> **To do**
The records must be retyped exactly, with no pictures included.

*** Begin section ***

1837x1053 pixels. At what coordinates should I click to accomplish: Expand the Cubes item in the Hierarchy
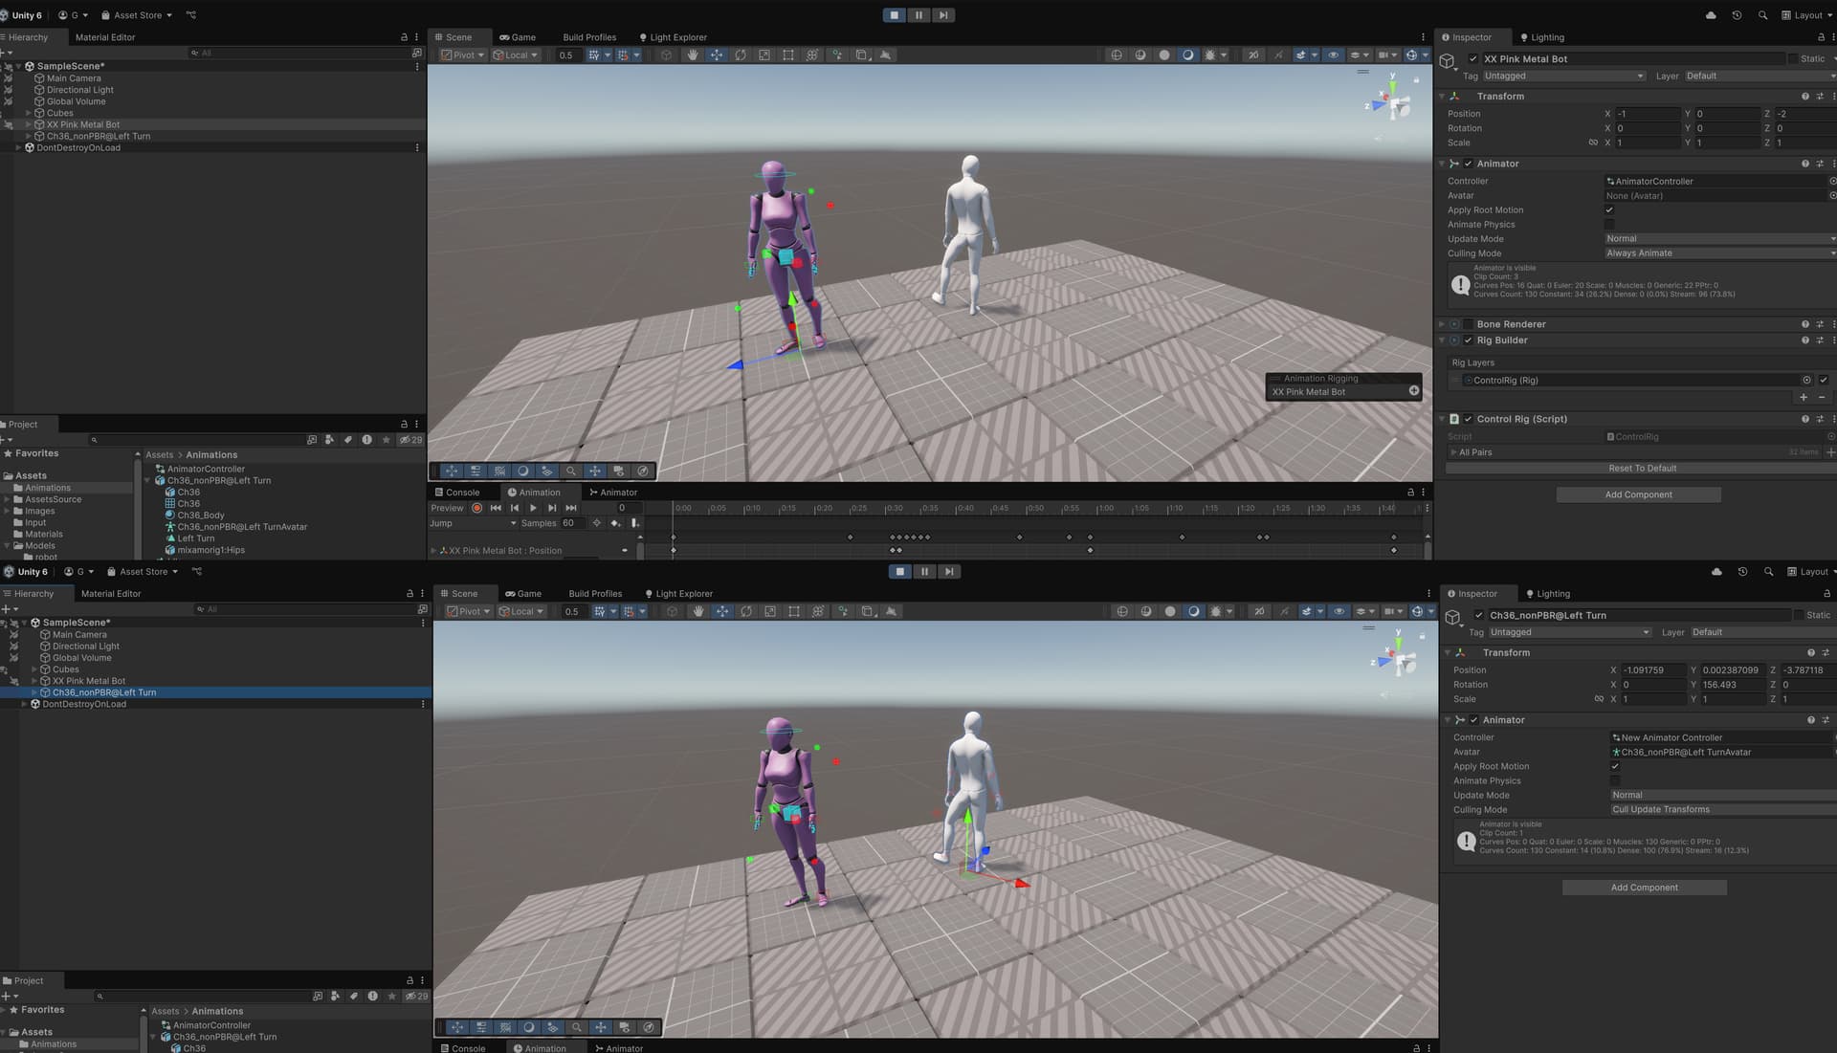click(29, 113)
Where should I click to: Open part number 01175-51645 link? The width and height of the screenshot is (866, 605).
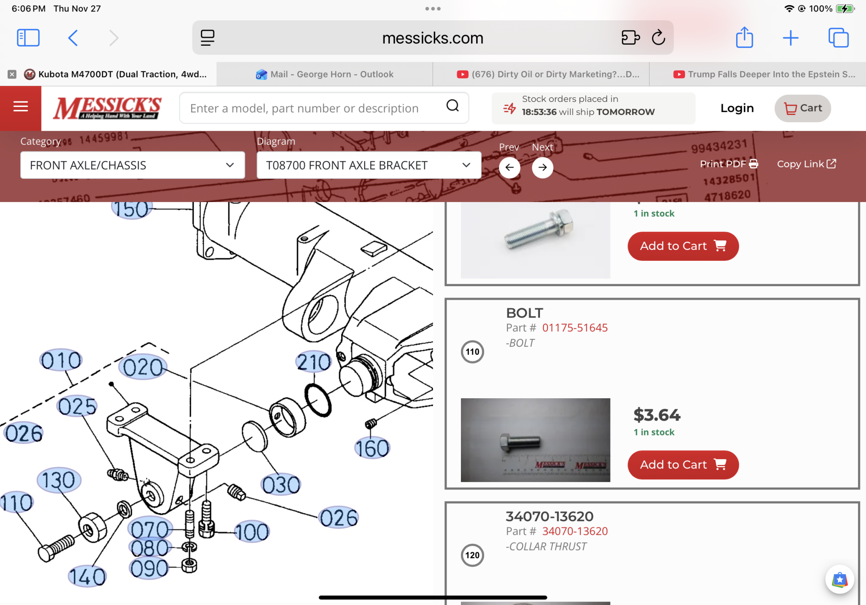(575, 328)
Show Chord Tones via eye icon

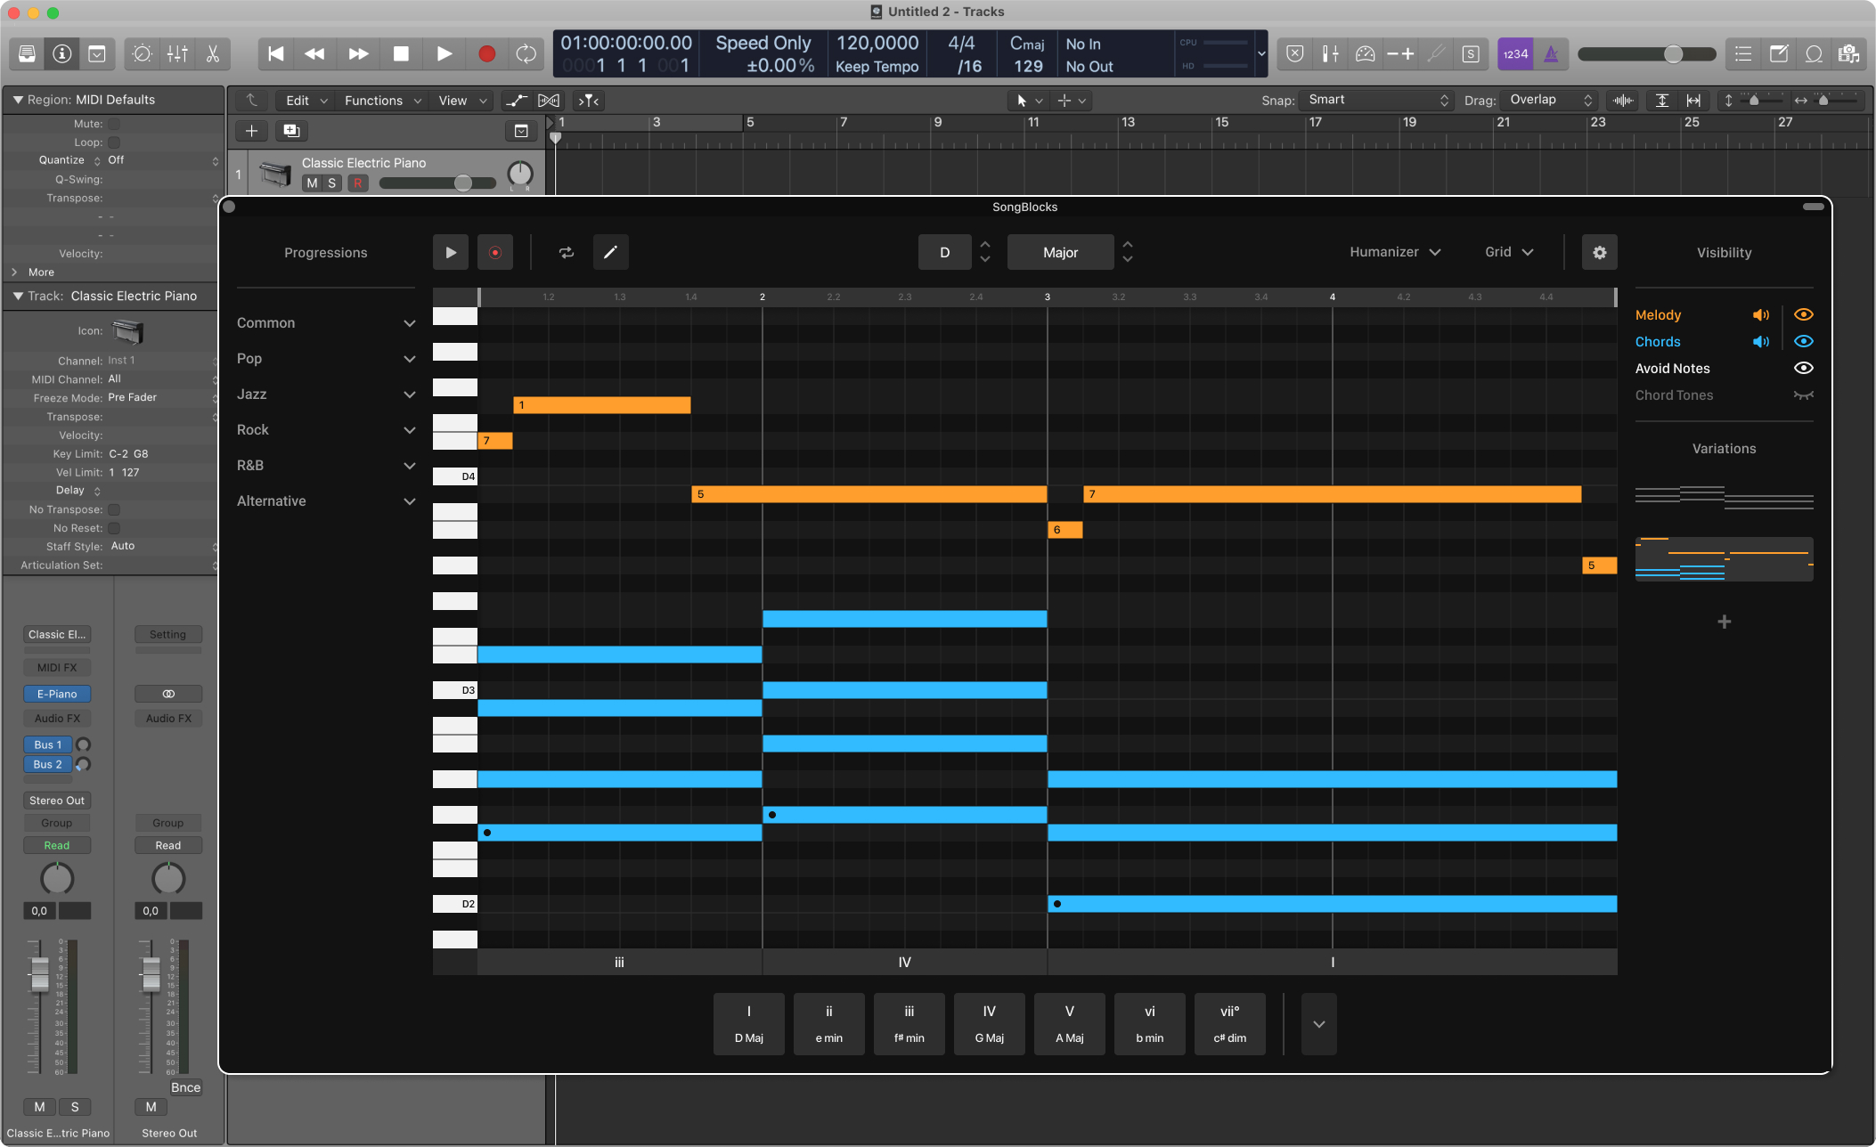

*** End section ***

> **Answer**
1837x1053 pixels. At what coordinates should I click to accomplish: Expand the Cubes item in the Hierarchy
click(29, 113)
Where should I click to: Open part number 01175-51645 link? The width and height of the screenshot is (866, 605).
(575, 328)
Show Chord Tones via eye icon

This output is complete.